**To do**
Print exactly what the entries say, line by line, from the first line down to the one with "Open Rapport chart", inclusive.

------ Available records

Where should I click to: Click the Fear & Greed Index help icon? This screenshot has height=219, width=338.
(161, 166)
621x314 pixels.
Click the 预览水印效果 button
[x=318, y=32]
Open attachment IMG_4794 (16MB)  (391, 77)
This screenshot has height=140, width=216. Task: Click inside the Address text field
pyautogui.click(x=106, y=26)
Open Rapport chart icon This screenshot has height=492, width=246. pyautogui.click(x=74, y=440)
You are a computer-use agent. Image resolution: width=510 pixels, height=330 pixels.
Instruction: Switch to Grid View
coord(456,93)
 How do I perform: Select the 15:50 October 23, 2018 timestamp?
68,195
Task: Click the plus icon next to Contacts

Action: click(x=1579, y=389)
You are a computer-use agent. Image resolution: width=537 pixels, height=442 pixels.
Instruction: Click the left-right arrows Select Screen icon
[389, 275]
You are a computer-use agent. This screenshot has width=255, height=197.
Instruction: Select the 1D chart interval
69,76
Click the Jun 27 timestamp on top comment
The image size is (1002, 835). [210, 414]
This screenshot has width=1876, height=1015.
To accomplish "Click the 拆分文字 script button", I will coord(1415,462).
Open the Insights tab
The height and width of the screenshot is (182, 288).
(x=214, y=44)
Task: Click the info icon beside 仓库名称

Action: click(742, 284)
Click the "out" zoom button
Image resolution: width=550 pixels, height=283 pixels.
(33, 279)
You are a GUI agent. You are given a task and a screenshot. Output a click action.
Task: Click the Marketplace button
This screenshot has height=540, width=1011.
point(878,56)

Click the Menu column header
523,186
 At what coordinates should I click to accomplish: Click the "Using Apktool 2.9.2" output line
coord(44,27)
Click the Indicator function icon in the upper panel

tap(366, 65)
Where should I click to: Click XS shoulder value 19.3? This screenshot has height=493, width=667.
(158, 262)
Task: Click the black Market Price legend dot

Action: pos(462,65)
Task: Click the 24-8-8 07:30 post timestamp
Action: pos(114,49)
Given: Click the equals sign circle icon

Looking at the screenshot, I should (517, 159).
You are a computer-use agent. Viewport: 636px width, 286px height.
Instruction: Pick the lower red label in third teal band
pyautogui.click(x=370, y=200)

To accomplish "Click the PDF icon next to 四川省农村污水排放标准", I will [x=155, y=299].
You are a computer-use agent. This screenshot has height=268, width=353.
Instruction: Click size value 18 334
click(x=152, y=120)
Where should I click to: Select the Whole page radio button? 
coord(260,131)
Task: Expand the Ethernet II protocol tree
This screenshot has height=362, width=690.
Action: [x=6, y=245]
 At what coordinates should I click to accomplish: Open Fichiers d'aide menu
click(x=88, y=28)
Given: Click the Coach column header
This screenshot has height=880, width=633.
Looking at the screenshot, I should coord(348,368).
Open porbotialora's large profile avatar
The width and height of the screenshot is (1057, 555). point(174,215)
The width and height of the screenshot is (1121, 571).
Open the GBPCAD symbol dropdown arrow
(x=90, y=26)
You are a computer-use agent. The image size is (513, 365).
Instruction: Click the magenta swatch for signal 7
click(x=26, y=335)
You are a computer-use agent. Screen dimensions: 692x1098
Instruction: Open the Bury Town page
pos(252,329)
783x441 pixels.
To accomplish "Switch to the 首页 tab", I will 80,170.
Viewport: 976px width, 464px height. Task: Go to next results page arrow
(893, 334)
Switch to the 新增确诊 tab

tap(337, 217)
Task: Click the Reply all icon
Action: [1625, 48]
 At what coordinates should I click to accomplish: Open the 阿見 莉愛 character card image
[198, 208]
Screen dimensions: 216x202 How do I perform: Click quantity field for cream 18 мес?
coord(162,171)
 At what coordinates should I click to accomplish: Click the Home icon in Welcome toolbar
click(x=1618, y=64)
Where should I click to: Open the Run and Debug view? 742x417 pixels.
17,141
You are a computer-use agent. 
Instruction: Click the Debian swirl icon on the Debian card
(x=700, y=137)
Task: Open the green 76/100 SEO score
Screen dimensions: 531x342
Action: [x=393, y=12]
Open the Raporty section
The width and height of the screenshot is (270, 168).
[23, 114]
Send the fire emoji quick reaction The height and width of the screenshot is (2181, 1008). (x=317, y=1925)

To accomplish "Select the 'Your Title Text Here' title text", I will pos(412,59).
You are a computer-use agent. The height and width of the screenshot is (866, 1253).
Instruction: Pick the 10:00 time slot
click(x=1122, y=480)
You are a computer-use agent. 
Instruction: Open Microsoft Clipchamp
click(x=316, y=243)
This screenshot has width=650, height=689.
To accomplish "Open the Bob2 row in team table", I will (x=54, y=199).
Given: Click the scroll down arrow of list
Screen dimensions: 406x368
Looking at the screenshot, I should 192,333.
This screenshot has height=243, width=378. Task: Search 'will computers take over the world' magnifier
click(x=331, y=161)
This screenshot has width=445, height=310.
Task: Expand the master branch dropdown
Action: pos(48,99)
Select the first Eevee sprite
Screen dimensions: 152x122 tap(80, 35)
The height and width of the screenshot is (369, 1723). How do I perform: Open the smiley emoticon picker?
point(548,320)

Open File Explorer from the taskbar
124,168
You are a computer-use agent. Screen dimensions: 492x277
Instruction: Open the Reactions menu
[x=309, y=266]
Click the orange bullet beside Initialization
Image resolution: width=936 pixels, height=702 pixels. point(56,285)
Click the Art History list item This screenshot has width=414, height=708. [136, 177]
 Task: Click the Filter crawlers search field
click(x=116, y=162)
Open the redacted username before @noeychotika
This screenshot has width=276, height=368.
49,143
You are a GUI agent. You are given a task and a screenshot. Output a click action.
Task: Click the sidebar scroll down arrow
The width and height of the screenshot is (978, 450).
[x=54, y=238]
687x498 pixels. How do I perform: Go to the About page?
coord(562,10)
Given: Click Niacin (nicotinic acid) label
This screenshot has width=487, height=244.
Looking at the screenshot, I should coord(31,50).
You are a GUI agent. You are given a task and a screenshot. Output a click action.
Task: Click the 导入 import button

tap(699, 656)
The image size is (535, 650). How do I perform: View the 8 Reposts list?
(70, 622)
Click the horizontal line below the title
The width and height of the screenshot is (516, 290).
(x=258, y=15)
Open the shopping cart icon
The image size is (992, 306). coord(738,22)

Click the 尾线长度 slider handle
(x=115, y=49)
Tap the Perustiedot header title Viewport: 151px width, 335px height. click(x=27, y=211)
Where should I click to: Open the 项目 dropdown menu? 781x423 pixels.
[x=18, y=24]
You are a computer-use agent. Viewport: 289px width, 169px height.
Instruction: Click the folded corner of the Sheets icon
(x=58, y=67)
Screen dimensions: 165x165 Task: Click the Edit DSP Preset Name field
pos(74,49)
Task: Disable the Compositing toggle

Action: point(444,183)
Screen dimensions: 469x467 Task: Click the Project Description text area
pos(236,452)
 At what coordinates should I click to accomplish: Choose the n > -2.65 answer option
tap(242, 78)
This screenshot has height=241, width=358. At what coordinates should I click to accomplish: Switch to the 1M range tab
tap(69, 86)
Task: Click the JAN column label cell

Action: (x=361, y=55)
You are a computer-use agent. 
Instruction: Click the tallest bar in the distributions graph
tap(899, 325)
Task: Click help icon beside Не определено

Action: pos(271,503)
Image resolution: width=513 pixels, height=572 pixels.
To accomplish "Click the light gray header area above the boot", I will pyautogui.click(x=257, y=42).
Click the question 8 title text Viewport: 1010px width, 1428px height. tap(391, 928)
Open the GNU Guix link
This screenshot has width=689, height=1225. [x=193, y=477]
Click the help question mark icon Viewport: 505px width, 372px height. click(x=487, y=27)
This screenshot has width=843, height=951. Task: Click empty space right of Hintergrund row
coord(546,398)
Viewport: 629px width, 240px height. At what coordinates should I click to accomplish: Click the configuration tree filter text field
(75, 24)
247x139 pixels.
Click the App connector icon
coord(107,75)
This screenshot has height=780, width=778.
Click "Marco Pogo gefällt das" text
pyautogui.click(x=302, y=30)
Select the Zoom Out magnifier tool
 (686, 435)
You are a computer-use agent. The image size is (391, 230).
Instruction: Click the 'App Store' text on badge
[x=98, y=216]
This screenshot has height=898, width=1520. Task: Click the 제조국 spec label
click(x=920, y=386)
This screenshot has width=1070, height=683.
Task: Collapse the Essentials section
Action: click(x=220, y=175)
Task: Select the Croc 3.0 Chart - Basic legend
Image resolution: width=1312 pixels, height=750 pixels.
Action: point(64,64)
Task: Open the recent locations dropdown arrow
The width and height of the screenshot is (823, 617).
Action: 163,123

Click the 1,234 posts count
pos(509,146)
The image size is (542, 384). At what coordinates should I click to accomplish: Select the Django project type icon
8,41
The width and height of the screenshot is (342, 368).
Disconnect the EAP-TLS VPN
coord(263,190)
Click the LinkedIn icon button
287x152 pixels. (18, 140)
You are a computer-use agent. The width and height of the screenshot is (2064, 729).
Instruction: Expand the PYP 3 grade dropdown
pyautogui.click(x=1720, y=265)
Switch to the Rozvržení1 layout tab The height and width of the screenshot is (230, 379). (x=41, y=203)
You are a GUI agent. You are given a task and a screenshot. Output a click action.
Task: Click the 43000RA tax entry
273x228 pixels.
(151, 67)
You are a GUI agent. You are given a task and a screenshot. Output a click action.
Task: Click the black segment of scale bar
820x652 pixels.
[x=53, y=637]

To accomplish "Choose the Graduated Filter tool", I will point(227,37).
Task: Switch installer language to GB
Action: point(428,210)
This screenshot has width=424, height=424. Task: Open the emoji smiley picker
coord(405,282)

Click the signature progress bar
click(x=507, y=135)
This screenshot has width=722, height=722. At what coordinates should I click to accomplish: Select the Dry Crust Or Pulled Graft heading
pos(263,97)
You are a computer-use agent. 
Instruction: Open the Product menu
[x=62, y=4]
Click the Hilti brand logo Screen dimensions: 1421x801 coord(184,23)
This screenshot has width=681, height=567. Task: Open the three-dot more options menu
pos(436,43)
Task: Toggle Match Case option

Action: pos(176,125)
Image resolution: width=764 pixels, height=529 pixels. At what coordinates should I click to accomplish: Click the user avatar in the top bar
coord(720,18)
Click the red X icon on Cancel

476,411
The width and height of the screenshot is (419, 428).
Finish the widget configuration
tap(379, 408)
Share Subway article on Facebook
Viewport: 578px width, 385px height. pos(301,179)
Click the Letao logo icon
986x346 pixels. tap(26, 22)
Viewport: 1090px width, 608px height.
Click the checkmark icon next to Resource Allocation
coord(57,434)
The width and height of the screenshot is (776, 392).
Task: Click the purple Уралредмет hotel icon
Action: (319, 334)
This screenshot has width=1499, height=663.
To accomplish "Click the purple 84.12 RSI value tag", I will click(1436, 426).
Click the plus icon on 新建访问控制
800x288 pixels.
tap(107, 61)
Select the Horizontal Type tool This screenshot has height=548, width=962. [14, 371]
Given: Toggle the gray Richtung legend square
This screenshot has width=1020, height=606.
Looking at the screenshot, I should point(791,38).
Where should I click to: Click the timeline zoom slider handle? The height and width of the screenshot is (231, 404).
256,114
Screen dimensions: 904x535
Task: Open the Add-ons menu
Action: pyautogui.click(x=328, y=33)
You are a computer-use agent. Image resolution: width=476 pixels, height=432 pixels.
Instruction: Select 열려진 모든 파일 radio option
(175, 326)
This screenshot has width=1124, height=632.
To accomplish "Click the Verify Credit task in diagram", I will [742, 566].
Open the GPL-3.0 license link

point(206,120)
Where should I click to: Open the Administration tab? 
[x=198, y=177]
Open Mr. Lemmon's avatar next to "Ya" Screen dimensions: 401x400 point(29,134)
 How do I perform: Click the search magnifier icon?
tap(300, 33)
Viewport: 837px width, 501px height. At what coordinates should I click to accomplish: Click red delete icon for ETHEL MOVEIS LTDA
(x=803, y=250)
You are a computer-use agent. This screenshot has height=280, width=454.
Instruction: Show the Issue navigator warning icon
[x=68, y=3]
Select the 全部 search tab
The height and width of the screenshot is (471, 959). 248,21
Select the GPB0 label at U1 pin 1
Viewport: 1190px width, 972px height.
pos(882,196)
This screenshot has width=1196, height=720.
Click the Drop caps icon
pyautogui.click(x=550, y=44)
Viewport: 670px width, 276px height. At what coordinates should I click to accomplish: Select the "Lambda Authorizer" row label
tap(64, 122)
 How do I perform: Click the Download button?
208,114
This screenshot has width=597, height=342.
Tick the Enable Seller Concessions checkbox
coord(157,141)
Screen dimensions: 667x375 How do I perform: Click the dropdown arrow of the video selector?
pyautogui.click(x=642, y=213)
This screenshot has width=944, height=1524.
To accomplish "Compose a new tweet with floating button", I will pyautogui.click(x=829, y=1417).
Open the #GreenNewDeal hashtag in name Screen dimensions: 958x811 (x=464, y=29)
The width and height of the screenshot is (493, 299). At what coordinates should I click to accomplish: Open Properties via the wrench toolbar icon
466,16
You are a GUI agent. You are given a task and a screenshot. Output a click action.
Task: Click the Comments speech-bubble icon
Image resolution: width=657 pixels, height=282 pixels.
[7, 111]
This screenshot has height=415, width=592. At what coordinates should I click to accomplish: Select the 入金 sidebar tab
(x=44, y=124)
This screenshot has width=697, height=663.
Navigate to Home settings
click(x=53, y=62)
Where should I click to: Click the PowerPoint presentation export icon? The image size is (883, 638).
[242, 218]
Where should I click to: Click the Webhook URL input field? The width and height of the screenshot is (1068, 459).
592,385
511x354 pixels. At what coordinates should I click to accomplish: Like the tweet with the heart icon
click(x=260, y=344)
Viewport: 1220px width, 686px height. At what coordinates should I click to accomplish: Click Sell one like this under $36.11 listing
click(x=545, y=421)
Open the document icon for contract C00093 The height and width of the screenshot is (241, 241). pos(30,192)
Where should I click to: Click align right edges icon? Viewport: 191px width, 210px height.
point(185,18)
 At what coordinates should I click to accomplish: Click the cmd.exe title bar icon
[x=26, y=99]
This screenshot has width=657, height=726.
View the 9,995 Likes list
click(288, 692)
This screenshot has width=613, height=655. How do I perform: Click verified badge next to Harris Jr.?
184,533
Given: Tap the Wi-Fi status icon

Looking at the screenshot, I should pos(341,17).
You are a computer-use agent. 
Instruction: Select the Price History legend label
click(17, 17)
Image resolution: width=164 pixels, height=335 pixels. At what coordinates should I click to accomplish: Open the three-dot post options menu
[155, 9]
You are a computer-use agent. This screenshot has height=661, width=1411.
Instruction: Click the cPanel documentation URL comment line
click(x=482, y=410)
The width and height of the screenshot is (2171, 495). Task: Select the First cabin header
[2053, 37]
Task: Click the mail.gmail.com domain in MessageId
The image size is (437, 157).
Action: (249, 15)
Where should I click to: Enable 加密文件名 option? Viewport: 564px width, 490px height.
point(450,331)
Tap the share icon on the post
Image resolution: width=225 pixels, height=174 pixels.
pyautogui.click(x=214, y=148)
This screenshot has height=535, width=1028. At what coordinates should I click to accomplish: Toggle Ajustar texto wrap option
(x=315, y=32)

------------

**Answer to the problem**
Where should I click to: Click the Fear & Greed Index help icon? This screenshot has height=219, width=338.
(161, 166)
621x314 pixels.
Click the 预览水印效果 button
[x=318, y=32]
Open attachment IMG_4794 (16MB)  (391, 77)
This screenshot has height=140, width=216. Task: Click inside the Address text field
pyautogui.click(x=106, y=26)
Open Rapport chart icon This screenshot has height=492, width=246. pyautogui.click(x=74, y=440)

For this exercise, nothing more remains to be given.